Cultures of Energy
About This Show
Cultures of Energy brings writers, artists and scholars together to talk, think and feel their way into the Anthropocene. We cover serious issues like climate change, species extinction and energy transition. But we also try to confront seemingly huge and insurmountable problems with insight, creativity and laughter.
We believe in the possibility of personal and cultural change. And we believe that the arts and humanities can help guide us toward a more sustainable future.
Cultures of Energy is sponsored by Rice University’s Center for Energy and Environmental Research in the Human Sciences (CENHS, pronounced ‘sense’). Join the conversation on Twitter @cenhs and on the web at culturesofenergy.com.
Most Recent Episode
101 - Joe Masco
1 day ago
Cymene and Dominic explain “trunk cake” and then (9:27) we welcome to the podcast the fabulous Joe Masco, author most recently of Theater of Operations (Duke UP, 2014).

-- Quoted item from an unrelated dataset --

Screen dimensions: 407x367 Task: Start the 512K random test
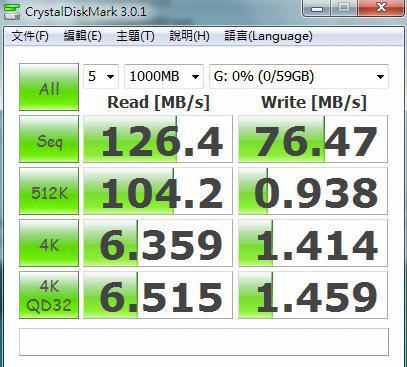[x=49, y=191]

The conversation starts with the relationship between affect and knowledge in the U.S. security state and whether Joe thinks biosecurity has maintained its noir character in the Trump era. We discuss the critical role the imaginary plays in counter-terrorist statecraft, how the war on terror helped to lay groundwork for the spread of propaganda and “alternative facts” today, and how today’s condition of climate emergency draws upon discourses and infrastructures of nuclear emergency developed in the 20th century. Joe explains how radioactive fallout studies helped shape the science of ecology and prompt the first international environmental treaties and why the department of defense today views climate change through the lens of weapons of mass destruction. We talk about what institutions of national security and a “deep (petro)state” are contributing to resistance to climate action and Joe tells us how the nuclear era is entering into a new phase in the 21st century even as nuclear statecraft appears to have abolished both “war” and “peace” from the political imagination. We close with a discussion of nuclear renaissance and nuclear sublime and why we must resist a climate sublime that is emerging to take its place.